# Stinkin' Thinkin'!



## StringSlap (Mar 2, 2019)

Or, scattered thoughts = scattered shots!

Was a bit distracted when I started shooting. Lots going through my mind and I started thinking too much about my anchor, release, etc. Started off spraying shots across the top of the target. Took a minute to regroup. A few deep breaths, cleared my head and let autopilot take over. Managed to put most of the next 12 right through the middle! One or two went into that little group right at the top edge of the target. I can't do that every day, but super happy when I can pull off a group like that!


----------



## Island made (Aug 14, 2019)

Buddy, that is some fine shooting!


----------



## Adam2 (Nov 14, 2019)

StringSlap said:


> Or, scattered thoughts = scattered shots!
> 
> Was a bit distracted when I started shooting. Lots going through my mind and I started thinking too much about my anchor, release, etc. Started off spraying shots across the top of the target. Took a minute to regroup. A few deep breaths, cleared my head and let autopilot take over. Managed to put most of the next 12 right through the middle! One or two went into that little group right at the top edge of the target. I can't do that every day, but super happy when I can pull off a group like that!
> 
> ...


Sounds like a good little shooting session

Sent from my SM-G965W using Tapatalk


----------



## treefork (Feb 1, 2010)

Nice !


----------



## Palmettoflyer (Nov 15, 2019)

Nice Steve, great shooting and fun when it comes together.


----------



## vince4242 (Jan 11, 2016)

That is awesome grouping right in the center! I know what you mean I live for those calm autopilot days when piano just goes right where it's supposed to.

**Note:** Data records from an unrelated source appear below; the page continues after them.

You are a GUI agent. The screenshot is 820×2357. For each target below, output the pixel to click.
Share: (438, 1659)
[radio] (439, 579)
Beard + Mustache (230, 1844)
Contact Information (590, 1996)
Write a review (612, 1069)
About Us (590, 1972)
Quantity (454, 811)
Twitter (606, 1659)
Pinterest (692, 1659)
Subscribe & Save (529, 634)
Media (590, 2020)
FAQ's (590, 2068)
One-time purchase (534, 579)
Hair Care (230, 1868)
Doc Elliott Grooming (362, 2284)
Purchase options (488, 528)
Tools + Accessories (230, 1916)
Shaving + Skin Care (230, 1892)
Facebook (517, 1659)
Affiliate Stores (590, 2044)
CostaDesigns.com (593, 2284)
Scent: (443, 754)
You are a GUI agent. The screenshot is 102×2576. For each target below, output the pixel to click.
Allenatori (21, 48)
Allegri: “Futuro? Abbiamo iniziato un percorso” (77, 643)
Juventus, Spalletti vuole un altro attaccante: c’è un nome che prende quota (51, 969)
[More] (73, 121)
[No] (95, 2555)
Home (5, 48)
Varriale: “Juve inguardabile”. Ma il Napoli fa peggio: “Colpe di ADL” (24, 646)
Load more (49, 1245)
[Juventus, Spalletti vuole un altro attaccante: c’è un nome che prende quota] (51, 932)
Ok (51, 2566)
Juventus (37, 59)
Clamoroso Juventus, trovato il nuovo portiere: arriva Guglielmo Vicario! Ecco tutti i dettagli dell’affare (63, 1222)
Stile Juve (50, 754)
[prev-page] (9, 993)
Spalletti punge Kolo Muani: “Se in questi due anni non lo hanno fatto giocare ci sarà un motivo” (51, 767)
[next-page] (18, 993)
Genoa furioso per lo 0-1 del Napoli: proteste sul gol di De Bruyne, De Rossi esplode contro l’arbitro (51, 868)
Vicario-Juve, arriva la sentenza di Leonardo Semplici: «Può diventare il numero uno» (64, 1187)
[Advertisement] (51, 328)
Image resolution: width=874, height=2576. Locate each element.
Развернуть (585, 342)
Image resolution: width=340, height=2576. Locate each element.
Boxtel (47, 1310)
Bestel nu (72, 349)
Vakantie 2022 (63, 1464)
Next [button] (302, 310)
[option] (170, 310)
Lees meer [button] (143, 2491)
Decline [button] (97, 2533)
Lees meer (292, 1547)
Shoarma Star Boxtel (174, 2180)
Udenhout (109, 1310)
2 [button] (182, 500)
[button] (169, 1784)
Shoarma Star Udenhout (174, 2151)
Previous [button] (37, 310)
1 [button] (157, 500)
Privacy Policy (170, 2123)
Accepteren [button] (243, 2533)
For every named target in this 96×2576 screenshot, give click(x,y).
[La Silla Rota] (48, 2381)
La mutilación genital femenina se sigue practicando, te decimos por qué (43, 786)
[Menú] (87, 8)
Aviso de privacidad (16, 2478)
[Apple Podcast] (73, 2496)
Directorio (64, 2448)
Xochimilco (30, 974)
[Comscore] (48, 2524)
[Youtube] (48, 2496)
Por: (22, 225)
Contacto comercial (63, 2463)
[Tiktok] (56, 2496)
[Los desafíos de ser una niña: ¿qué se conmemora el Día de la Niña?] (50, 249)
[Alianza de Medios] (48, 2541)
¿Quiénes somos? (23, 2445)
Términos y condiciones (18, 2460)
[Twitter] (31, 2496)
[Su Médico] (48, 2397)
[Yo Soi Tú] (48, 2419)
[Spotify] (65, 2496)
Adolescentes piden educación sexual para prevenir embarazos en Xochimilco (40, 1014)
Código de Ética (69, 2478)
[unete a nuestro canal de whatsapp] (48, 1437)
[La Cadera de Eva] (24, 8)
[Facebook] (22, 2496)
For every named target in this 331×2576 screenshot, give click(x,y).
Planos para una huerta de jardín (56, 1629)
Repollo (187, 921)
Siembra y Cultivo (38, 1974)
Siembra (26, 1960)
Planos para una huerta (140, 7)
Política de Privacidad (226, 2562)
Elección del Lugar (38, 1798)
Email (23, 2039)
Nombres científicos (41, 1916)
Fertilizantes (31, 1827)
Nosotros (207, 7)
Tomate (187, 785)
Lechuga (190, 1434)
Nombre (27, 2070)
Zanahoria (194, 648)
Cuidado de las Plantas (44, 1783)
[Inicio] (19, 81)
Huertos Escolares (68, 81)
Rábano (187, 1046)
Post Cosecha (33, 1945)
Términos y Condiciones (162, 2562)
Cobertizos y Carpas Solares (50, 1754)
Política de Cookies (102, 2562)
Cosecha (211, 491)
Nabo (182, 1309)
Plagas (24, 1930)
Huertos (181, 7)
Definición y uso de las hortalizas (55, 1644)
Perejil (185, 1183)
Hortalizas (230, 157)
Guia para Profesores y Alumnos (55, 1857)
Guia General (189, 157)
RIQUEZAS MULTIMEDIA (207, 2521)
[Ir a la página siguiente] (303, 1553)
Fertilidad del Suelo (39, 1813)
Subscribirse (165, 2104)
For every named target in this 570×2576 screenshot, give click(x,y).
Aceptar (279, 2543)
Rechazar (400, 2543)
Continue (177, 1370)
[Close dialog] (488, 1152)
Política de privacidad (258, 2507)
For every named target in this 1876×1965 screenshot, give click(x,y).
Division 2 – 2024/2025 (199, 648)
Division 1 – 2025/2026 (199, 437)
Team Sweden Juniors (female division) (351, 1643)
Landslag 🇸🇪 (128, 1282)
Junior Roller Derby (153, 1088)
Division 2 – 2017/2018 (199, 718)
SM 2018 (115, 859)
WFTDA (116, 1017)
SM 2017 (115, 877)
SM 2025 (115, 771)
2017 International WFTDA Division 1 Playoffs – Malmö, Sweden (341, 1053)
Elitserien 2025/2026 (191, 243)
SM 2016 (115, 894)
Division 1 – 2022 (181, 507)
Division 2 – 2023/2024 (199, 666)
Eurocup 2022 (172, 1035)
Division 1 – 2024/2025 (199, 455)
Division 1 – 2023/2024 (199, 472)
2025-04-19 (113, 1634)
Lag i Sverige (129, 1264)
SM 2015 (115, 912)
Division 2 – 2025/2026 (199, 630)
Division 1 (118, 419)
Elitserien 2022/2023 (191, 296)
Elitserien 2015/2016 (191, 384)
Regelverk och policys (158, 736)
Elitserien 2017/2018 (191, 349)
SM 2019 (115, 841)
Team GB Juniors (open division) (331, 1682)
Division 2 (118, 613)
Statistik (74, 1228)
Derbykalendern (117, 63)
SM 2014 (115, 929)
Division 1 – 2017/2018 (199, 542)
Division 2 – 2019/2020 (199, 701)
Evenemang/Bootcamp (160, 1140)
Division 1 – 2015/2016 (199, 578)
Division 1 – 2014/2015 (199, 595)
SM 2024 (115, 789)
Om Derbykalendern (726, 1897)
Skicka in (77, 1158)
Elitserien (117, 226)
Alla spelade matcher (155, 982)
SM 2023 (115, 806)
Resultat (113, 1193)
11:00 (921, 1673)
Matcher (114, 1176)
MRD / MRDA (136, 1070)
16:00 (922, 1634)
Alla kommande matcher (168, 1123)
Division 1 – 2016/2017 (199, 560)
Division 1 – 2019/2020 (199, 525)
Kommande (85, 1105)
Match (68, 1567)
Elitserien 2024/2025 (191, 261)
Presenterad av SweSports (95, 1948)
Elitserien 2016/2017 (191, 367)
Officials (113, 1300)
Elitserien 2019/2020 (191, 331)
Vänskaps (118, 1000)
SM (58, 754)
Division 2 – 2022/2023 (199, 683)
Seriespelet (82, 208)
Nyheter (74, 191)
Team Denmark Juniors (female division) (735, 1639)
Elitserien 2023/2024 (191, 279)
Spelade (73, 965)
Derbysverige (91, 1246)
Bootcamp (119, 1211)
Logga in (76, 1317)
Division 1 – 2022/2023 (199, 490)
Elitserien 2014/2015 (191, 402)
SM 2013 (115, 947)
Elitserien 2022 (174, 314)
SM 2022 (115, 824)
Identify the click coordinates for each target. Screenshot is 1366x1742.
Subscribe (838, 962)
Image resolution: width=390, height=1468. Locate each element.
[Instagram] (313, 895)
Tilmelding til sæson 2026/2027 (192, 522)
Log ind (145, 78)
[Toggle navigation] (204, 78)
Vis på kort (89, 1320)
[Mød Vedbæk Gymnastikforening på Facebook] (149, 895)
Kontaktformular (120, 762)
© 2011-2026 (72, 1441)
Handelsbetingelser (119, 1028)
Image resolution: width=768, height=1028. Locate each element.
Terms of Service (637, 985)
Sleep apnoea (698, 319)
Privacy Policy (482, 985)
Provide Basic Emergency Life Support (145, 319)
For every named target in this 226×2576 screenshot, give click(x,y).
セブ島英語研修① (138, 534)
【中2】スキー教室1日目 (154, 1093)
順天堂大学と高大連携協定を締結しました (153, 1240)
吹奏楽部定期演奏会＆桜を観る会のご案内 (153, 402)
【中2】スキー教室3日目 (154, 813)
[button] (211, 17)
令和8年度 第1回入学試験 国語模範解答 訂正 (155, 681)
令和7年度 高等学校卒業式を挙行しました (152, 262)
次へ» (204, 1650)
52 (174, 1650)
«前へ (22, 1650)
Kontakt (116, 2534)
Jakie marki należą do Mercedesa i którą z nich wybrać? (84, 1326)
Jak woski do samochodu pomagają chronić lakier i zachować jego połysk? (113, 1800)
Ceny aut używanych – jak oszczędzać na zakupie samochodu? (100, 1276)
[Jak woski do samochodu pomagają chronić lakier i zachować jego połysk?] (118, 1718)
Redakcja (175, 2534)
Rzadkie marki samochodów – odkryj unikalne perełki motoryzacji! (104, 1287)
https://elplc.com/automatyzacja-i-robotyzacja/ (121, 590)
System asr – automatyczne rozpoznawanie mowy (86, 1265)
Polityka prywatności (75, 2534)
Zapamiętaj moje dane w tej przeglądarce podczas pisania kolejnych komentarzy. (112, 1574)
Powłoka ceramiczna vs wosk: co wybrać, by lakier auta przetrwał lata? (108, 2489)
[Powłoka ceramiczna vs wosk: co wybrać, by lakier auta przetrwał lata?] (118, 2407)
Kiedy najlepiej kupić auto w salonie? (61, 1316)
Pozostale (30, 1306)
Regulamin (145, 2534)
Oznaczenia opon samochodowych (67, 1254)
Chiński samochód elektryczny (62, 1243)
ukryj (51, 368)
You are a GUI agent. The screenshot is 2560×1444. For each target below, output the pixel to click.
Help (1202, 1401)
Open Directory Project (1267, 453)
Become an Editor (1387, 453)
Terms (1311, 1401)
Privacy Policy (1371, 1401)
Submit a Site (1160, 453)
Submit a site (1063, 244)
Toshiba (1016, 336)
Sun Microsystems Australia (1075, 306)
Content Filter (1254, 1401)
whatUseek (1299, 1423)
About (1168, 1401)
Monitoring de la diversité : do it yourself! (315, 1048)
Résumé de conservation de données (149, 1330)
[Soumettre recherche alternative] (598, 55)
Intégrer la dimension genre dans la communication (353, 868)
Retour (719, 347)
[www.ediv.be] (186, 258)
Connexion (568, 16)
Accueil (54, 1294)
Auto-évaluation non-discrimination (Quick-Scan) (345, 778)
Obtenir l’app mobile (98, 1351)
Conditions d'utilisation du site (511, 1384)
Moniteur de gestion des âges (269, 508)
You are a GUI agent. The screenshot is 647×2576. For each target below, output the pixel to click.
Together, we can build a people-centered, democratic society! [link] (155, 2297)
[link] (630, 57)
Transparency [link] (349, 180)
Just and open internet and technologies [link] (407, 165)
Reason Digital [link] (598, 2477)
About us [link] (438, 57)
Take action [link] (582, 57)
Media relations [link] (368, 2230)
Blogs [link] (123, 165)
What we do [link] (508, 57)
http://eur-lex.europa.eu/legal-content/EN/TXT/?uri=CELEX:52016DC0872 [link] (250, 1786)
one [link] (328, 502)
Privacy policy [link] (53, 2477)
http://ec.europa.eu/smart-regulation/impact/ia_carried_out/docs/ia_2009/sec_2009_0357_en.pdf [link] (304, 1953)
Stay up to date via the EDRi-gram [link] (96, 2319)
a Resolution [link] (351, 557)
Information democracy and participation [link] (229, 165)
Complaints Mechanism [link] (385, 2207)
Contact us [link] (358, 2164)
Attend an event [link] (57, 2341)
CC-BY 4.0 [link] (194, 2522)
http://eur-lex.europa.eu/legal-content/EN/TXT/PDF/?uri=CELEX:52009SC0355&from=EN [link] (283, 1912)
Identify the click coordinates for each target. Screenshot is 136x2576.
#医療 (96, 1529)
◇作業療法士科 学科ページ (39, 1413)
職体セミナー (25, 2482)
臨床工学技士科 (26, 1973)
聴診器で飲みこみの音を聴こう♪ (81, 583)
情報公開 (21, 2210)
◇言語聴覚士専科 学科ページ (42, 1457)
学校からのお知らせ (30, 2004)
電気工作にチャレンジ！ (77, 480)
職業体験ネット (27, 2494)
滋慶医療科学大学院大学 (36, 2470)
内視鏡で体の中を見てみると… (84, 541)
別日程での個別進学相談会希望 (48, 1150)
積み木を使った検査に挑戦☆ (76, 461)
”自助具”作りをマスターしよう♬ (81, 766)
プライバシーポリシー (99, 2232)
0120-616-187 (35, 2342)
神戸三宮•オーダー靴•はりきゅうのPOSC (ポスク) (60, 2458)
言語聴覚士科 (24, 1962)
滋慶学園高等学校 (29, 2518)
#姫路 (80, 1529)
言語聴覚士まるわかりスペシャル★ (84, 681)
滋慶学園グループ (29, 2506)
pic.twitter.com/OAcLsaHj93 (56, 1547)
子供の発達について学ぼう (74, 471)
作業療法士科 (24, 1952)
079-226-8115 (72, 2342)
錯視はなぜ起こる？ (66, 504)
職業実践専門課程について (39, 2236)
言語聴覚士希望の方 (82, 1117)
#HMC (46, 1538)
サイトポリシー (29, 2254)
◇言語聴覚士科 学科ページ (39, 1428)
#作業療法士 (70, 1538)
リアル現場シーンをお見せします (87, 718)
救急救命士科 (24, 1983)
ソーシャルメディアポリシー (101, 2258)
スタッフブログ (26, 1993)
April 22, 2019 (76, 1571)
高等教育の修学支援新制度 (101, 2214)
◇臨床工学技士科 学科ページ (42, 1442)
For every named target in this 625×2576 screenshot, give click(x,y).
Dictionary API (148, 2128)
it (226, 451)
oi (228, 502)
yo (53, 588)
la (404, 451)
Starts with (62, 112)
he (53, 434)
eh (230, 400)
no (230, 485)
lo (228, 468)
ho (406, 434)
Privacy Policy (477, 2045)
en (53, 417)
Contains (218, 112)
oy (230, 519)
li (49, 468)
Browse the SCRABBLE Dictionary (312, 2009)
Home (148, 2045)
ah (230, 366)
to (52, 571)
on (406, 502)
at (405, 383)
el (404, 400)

Looks like you got it pretty well down.

Cheers


----------



## Ibojoe (Mar 13, 2016)

Nice shootn Steve!


----------



## Hoss (Jun 3, 2014)

Good shooting, how far away from the target were you standing?

Sent from my SM-T380 using Tapatalk


----------



## Got Bands (May 12, 2016)

thats a pretty good group....nice shooting


----------



## StringSlap (Mar 2, 2019)

Hoss said:


> Good shooting, how far away from the target were you standing?
> 
> Sent from my SM-T380 using Tapatalk


My indoor range is only 22'. One day I'll shoot a group like that at 10 meters!


----------



## 31610 (Aug 20, 2017)

nice shots


----------



## bingo (Oct 25, 2019)

Good shooting 

Sent from my Amazon Tate using Tapatalk


----------



## SLINGDUDE (Aug 15, 2018)

Nice shooting!


----------



## Hermit (Feb 7, 2014)

Nice shooting! Some days I can hit cans and spinners all day long. Other days I can't hit crap. Most important is having fun!

Rich


----------